(Stored items from a collection)
+ + + + + + +

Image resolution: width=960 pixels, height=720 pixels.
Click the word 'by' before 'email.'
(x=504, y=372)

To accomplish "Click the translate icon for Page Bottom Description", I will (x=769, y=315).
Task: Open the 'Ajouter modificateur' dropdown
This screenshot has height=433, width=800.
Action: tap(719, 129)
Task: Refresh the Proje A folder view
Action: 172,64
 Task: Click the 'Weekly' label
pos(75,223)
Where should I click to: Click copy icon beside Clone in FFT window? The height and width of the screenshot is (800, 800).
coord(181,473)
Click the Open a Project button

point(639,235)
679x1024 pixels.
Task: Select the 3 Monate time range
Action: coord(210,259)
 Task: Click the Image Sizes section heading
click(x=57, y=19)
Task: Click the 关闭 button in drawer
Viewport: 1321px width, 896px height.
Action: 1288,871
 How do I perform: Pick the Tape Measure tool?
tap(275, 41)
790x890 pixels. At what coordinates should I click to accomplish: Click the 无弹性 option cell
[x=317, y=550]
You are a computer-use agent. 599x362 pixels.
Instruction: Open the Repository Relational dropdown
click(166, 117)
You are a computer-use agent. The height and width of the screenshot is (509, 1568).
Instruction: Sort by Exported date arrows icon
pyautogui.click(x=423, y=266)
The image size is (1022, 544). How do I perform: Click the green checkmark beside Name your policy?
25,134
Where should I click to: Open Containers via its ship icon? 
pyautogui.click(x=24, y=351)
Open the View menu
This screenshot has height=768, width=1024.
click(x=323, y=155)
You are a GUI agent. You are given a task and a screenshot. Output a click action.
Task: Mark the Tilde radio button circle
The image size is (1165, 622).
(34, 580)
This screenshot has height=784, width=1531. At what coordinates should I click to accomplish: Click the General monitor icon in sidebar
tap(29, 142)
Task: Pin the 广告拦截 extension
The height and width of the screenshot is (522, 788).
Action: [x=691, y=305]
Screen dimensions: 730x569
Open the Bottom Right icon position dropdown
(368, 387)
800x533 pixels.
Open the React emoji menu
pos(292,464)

+ + + + + + +

### WHAT YOU ARE ASKED TO DO:
All records should be returned verbatim, none left out.

### SOLUTION TO THIS EXERCISE:
Image resolution: width=960 pixels, height=720 pixels.
Click the word 'by' before 'email.'
(x=504, y=372)

To accomplish "Click the translate icon for Page Bottom Description", I will (x=769, y=315).
Task: Open the 'Ajouter modificateur' dropdown
This screenshot has height=433, width=800.
Action: tap(719, 129)
Task: Refresh the Proje A folder view
Action: 172,64
 Task: Click the 'Weekly' label
pos(75,223)
Where should I click to: Click copy icon beside Clone in FFT window? The height and width of the screenshot is (800, 800).
coord(181,473)
Click the Open a Project button

point(639,235)
679x1024 pixels.
Task: Select the 3 Monate time range
Action: coord(210,259)
 Task: Click the Image Sizes section heading
click(x=57, y=19)
Task: Click the 关闭 button in drawer
Viewport: 1321px width, 896px height.
Action: 1288,871
 How do I perform: Pick the Tape Measure tool?
tap(275, 41)
790x890 pixels. At what coordinates should I click to accomplish: Click the 无弹性 option cell
[x=317, y=550]
You are a computer-use agent. 599x362 pixels.
Instruction: Open the Repository Relational dropdown
click(166, 117)
You are a computer-use agent. The height and width of the screenshot is (509, 1568).
Instruction: Sort by Exported date arrows icon
pyautogui.click(x=423, y=266)
The image size is (1022, 544). How do I perform: Click the green checkmark beside Name your policy?
25,134
Where should I click to: Open Containers via its ship icon? 
pyautogui.click(x=24, y=351)
Open the View menu
This screenshot has height=768, width=1024.
click(x=323, y=155)
You are a GUI agent. You are given a task and a screenshot. Output a click action.
Task: Mark the Tilde radio button circle
The image size is (1165, 622).
(34, 580)
This screenshot has height=784, width=1531. At what coordinates should I click to accomplish: Click the General monitor icon in sidebar
tap(29, 142)
Task: Pin the 广告拦截 extension
The height and width of the screenshot is (522, 788).
Action: [x=691, y=305]
Screen dimensions: 730x569
Open the Bottom Right icon position dropdown
(368, 387)
800x533 pixels.
Open the React emoji menu
pos(292,464)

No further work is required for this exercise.